#### [Brief]
Set out exactly, and with nothing added, the line containing "Cart (1472, 116)" and every line after it through the final line of the data.

#### [Data extract]
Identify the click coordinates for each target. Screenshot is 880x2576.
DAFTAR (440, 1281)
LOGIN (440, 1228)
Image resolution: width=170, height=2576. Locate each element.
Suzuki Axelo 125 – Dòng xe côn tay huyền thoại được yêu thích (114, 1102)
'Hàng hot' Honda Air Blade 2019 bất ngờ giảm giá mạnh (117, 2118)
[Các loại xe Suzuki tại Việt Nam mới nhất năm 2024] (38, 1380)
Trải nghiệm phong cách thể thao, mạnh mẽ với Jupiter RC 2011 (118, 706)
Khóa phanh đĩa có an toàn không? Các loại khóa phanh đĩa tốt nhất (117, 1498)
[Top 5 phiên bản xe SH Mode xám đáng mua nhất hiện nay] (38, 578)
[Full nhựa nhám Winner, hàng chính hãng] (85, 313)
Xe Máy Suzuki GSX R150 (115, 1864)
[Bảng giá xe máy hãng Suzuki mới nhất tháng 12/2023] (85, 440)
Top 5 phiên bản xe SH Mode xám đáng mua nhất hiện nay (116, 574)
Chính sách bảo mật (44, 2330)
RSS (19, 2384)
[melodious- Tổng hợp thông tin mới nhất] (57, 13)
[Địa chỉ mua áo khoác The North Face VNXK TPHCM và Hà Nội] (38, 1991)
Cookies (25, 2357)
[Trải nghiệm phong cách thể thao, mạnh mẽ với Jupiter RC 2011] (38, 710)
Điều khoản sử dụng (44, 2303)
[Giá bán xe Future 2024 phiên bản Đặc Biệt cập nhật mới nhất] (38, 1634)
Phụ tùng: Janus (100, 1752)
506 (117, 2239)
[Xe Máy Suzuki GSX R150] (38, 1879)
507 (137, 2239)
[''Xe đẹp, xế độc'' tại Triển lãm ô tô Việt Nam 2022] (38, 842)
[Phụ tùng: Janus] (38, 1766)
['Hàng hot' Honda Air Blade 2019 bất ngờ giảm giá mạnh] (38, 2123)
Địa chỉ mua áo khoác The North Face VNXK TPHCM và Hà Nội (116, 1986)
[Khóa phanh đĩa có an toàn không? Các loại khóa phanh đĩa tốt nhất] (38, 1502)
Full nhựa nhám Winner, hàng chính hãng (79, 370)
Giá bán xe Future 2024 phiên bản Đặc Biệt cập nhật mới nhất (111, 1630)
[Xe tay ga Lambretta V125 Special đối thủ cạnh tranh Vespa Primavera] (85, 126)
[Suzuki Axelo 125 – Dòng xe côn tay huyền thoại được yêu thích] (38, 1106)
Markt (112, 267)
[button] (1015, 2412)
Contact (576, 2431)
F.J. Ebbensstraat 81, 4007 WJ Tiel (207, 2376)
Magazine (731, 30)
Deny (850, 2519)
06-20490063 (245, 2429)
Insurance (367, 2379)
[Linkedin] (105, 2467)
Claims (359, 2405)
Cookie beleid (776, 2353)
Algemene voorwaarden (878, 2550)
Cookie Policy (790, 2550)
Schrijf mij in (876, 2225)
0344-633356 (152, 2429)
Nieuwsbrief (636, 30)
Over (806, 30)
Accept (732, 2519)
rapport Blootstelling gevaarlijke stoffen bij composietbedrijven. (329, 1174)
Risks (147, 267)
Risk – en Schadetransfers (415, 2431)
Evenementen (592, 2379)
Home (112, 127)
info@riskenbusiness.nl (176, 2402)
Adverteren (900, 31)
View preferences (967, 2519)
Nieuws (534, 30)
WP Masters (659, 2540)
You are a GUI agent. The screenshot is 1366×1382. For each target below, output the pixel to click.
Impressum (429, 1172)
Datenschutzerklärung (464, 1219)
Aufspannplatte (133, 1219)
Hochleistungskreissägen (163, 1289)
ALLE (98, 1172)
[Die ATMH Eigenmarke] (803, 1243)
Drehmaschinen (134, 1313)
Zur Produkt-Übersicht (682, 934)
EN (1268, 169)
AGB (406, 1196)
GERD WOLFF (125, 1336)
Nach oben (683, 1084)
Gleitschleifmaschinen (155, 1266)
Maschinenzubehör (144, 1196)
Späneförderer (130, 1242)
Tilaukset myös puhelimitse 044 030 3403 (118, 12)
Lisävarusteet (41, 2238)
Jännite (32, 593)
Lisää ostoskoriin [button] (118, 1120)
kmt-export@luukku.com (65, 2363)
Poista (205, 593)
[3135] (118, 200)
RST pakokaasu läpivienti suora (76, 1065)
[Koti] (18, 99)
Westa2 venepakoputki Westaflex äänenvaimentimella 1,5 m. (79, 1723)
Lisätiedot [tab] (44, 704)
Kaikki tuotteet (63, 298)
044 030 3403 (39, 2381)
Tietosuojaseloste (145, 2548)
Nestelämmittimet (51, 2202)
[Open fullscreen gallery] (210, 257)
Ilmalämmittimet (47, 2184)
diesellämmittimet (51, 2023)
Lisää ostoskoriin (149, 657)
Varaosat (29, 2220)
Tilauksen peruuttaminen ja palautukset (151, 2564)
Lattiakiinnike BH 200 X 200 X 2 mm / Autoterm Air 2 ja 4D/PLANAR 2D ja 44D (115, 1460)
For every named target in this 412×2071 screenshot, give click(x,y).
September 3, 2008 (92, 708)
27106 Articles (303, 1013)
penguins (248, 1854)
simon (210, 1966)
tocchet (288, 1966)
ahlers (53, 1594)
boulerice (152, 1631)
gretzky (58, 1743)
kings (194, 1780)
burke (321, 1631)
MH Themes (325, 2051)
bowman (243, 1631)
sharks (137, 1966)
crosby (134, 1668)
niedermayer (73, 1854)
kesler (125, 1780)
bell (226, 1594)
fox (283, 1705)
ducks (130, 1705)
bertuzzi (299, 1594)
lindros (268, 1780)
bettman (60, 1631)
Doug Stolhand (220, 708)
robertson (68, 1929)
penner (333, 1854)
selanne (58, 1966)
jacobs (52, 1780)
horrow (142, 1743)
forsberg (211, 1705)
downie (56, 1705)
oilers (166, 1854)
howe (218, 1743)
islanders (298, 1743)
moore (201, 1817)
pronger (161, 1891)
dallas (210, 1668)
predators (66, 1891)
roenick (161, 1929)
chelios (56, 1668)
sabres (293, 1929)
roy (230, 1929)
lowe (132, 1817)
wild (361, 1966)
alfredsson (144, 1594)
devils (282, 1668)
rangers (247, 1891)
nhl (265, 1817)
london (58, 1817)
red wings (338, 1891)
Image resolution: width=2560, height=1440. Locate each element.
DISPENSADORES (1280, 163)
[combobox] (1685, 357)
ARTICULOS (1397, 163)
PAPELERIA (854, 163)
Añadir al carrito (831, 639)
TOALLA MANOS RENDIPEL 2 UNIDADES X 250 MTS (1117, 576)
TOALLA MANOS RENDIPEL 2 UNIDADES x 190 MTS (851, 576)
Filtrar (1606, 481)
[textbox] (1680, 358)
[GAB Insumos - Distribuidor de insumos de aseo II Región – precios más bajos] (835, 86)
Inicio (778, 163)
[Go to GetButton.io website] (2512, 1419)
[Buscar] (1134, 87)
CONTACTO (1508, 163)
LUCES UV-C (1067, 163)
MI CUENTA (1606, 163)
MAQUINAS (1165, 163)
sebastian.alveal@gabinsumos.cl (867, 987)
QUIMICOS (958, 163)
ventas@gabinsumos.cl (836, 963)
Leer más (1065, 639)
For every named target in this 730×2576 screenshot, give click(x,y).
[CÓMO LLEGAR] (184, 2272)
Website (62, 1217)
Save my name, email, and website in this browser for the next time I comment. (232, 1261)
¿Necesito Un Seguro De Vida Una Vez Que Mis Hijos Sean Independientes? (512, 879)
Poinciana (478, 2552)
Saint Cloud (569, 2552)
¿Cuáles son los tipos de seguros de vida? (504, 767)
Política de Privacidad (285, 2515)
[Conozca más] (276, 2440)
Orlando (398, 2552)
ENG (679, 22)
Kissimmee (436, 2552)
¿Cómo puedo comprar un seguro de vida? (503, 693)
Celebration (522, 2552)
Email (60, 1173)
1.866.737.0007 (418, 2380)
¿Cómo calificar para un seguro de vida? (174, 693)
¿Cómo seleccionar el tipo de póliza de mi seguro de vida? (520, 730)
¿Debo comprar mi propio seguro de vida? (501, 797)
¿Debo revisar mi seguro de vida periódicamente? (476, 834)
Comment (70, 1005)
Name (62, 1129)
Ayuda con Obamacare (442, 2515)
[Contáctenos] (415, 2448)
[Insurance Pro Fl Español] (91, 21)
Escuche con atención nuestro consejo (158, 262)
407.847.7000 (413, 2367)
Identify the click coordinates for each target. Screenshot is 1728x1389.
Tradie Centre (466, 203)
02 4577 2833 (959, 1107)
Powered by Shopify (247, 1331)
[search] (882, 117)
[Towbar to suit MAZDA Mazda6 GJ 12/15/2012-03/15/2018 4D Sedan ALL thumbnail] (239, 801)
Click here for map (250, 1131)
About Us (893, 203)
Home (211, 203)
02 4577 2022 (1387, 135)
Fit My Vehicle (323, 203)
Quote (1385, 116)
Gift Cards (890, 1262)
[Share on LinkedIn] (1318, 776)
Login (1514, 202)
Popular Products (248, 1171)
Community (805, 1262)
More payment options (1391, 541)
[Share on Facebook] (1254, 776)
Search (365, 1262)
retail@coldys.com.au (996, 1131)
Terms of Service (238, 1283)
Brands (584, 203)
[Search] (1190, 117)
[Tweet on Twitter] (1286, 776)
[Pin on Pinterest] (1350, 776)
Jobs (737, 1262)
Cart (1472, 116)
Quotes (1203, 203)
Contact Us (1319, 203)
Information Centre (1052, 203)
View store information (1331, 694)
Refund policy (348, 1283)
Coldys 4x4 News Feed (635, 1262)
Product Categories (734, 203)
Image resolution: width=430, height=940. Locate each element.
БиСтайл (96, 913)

#### [Reply to the task]
Cart (1472, 116)
Quotes (1203, 203)
Contact Us (1319, 203)
Information Centre (1052, 203)
View store information (1331, 694)
Refund policy (348, 1283)
Coldys 4x4 News Feed (635, 1262)
Product Categories (734, 203)
Image resolution: width=430, height=940. Locate each element.
БиСтайл (96, 913)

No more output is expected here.